My research focuses on the variability and long-term controls on regional rainfall. I use chemical and biological traces left by past climates, called proxies, to understand how regional hydroclimate changed in the past. I use these measurements to ‘benchmark’ climate model simulations and identify the specific physical mechanisms behind particular past climate changes.
My dissertation focused on improving understanding of droughts in the last 2000 years in Mesoamerica. I studied lakes in the mountains of Central Mexico that contain high-resolution sedimentary archives, and used ancient pollen, sediment chemistry and the isotopic composition of authigenic calcite to reconstruct past droughts. This work was instrumental in identifying relationships between climate and pre-Columbian societal changes as well as shedding light on the linkages between local Mesoamerican drought and the larger climate system.
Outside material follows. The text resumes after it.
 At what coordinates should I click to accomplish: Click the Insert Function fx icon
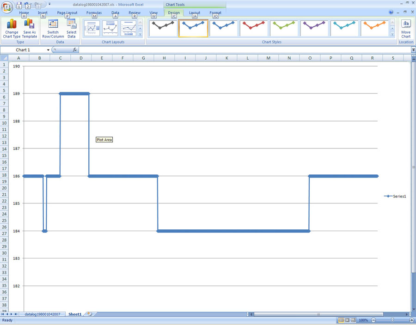coord(75,50)
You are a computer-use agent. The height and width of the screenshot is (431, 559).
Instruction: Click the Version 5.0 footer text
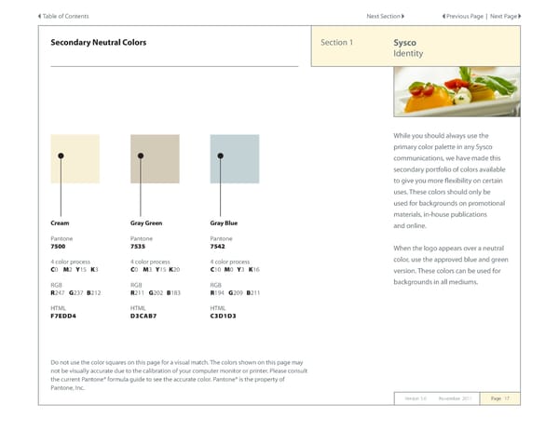pyautogui.click(x=416, y=398)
As a postdoctoral researcher at the University of Arizona, I am expanding my ‘toolkit’ for studying past climates by utilizing organic geochemical techniques to reconstruct the history of the North American Monsoon (NAM) since the last Ice Age (last Glacial Maximum, ~21 ka BP). The NAM is critical to regional hydrology in the Southwest, but is one of the least understood monsoon systems. Our measurements of the isotopic composition of ancient leaf waxes are providing exciting insights into its long-term variability. We are also exploring the fundamental mechanisms that produce the NAM and other monsoon circulations using idealized climate model simulations.